France has spent $133 million to help Mali’s government
drive out Islamists who occupied the north of the impoverished
country.
Meanwhile, the U.S. denounced Iyad Ag Ghali, head of the militant
group Ansar Dine, as a “global terrorist,” and added him to its
international sanctions list.
Ag Ghali, who is linked with Al
Qaeda’s North Africa wing, led a takeover of northern Mali in
January 2012, but has retreated to the mountainous area near the
Algeria border.
Civilians have suffered most in the conflict in
which more than 430,000 people have been displaced, and more than
170,000 have fled to equally poor neighbouring countries.
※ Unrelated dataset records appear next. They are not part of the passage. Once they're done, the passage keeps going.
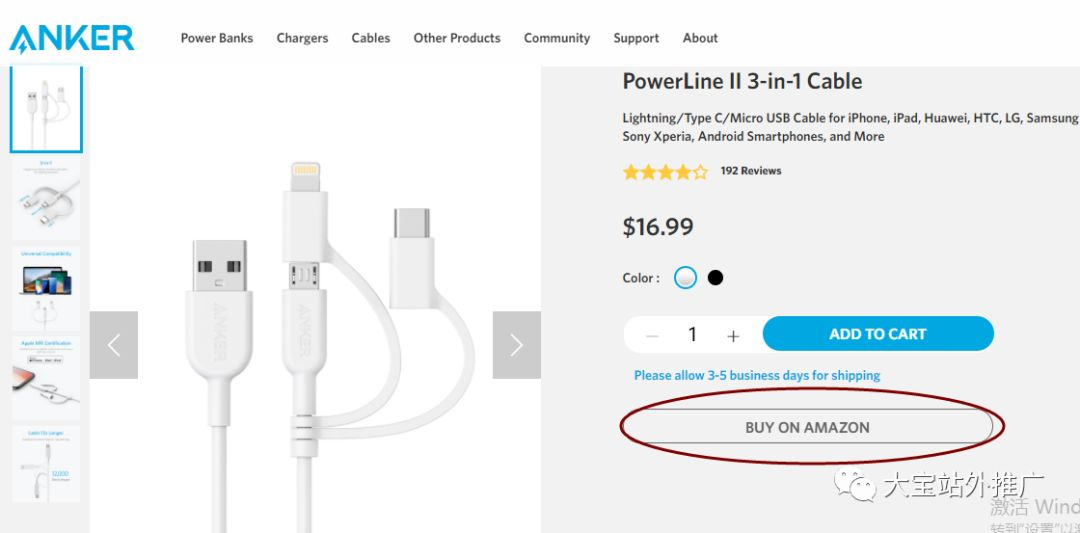Image resolution: width=1080 pixels, height=533 pixels.
Task: Click the quantity input field
Action: (692, 335)
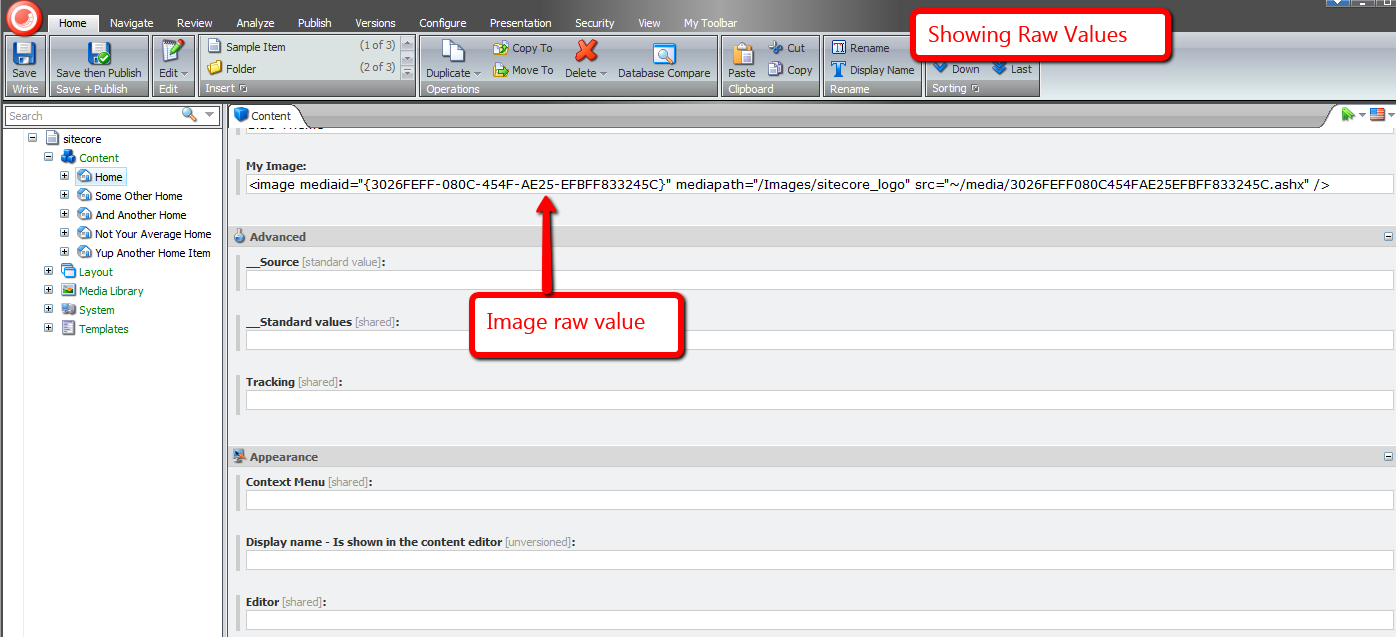
Task: Click the Duplicate pages icon
Action: click(x=453, y=52)
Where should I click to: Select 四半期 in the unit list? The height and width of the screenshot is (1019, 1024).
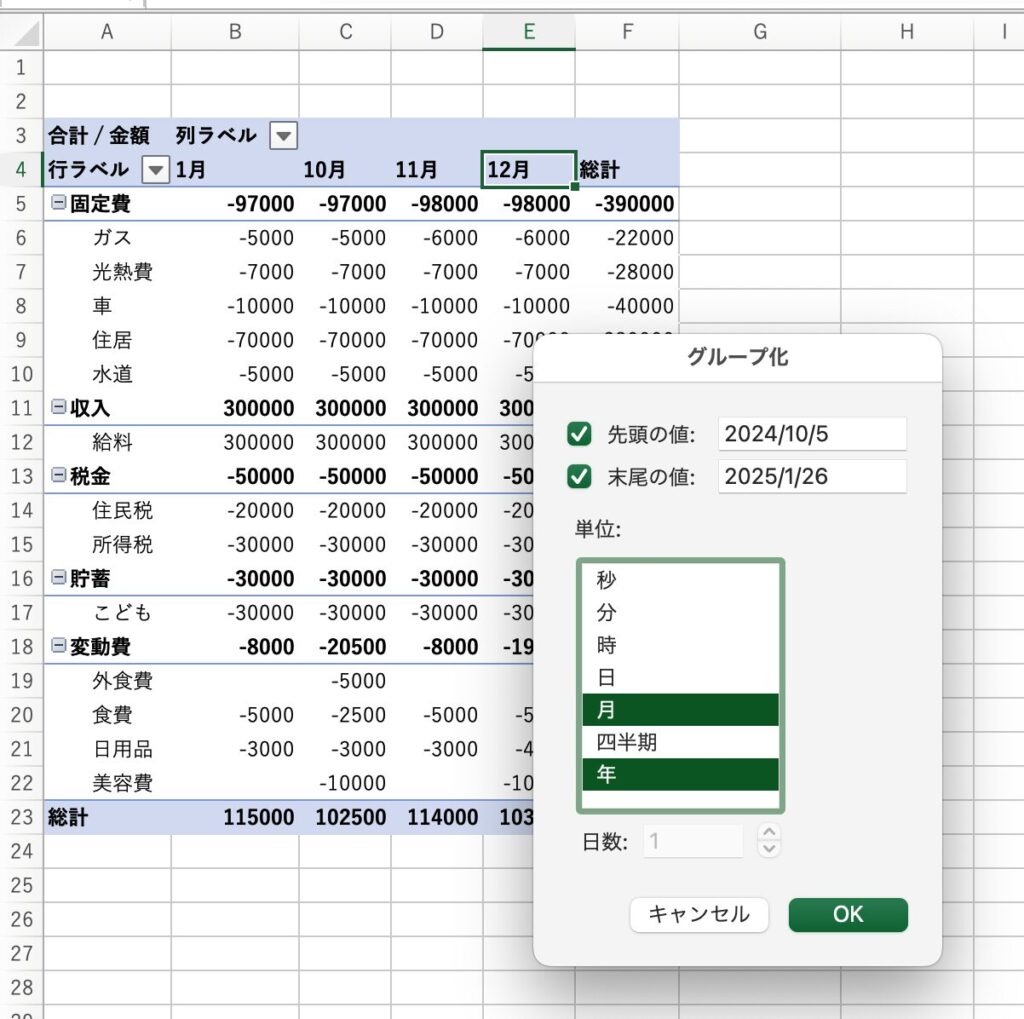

It’s the
second of two rapid-fire crises, Gressly said, with the conflict
coming on the heels of a major drought that left people all across
the country food-deprived, including 500,000 in the north.
“The harvest was quite good last year, so things have improved —
but the situation is very dynamic,” he said in a phone interview,
adding that it was crucial to get food and aid to displaced people
quickly before there is a resurgence of fighting in areas where
the Islamists had been driven out.
“The biggest concern is
asymmetrical (guerrilla) warfare, which could disrupt humanitarian
assistance. Where access may exist today, it may be gone
tomorrow.”
Criminal gangs and militias who make money from the
drug trade have a stake in keeping the conflict on the boil.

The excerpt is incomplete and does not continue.